About BAGIM

BAGIM is an active community of Boston area scientists bringing together people from diverse fields of modeling and informatics to impact life and health sciences. BAGIM strives to create a forum for great scientific discussions covering a wide range of topics including data management, visualization, computational chemistry, drug discovery, protein structure, molecular modeling, structure-based drug design, data mining, software tools, and the sharing of goals and experiences. Our community is made up of participants from academia, government, and industry whose goal is to engage in the discussion of science involving a synthesis of theory and technology. Discussions sponsored by BAGIM are targeted to the needs and interests of informatics scientists, computational chemists, medicinal chemists, and statisticians. BAGIM also provides opportunities for networking within these disciplines as well as an arena for the dissemination of information of specific interest to the membership.

Saturday, March 27, 2021

Cambridge Crystallographic Data Centre presents...Greg Warren, Doree Sitkoff and Vera Prytkova

A BAGIM/SAGIM joint production.

Thursday, April 15, 2021

4:30 pm PT (UTC-7)

7:30 pm ET (UTC-4)


Sifting through poses: Applying crystal-based conformational health assessments in ligand docking

Doree Sitkoff, Principal Scientist in Computational Chemistry, Discovery Chemistry, Janssen Research and Development

Molecular docking is a primary computational chemistry tool for hypothesizing how organic ligands bind to macromolecular receptor sites. For a variety of reasons, however, docking software packages can sometimes suggest binding models in which the ligand is conformationally strained. A rapid and reliable way to identify such poses would provide added context when assessing docking results. Here, we calculate a ligand geometry fitness score which coarsely estimates the torsional health of a docked pose, as a supplement to the calculated docking score.  The geometry fitness score is based on the Mogul knowledge base of molecular conformations derived from the Cambridge Structural Database (CSD). Applications of the added geometrical score in examining preferred binding poses, and in virtual screening are discussed.

Sifting through the PDB: Would you prefer a diamond or coprolite for that engagement ring?

Gregory Warren, Director of Computational Chemistry, DeepCure

Historically computational chemists have paid little attention to the metrics of X-ray and neutron diffraction crystal structures outside resolution. While resolution is a useful (easily obtained) metric it is not sufficient.  This presentation will discuss metrics that are more applicable for assessing the quality and/or reliability of structures prior to selection for use. Data showing how structure choice affects docking and ligand strain estimates will be presented.

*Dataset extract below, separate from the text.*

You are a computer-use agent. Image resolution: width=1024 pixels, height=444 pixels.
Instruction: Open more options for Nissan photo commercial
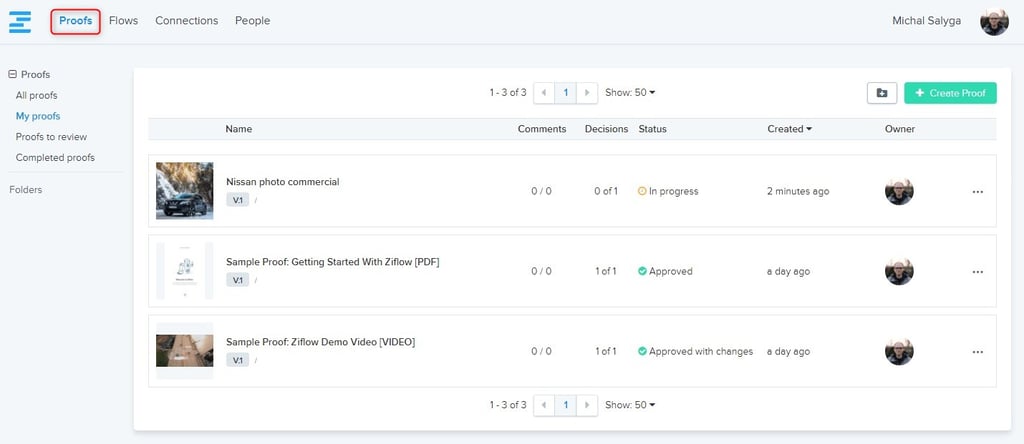click(977, 191)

Structural databases in drug discovery: extracting useful information from the CSD and the PDB

Vera Prytkova, Research and Applications Scientist, CCDC

Knowledge of molecular conformation and interactions derived from small-molecule and protein structures can have significant impact in drug discovery. Structural databases can be mined to identify patterns of interaction or potential scaffold hops to design novel motifs and retrieve a diversity of ligand topologies. Statistically significant information about molecular conformations and intermolecular interactions can help a researcher evaluate the probability of observing a particular conformation of a newly designed drug in the binding site.  At last, conformational analysis of a potential drug candidate allows to perform the stability analysis for solid form development. In this presentation specific aspects and examples of insights derived from structural databases useful for drug discovery efforts will be presented.

Tuesday, January 12, 2021

Steven Kearnes: Pursuing a Prospective Perspective

 Join us on Tuesday, January 26, 2021 - 12:00 PM to 1:30 PM EST

We spend a lot of time building models and comparing them to other models. The field generally agrees that forward-looking predictions are the best validation, but even prospective validation can be misleading if it does not consider the actual deployment context: How does the model affect compound selection? What controls are in place to ensure that downstream uses of model predictions are consistent? As a concrete example, I'll review our recent work with DNA-encoded libraries. I'll conclude with a summary of the Open Reaction Database, a large-scale data gathering effort with some interesting possibilities for prospective applications.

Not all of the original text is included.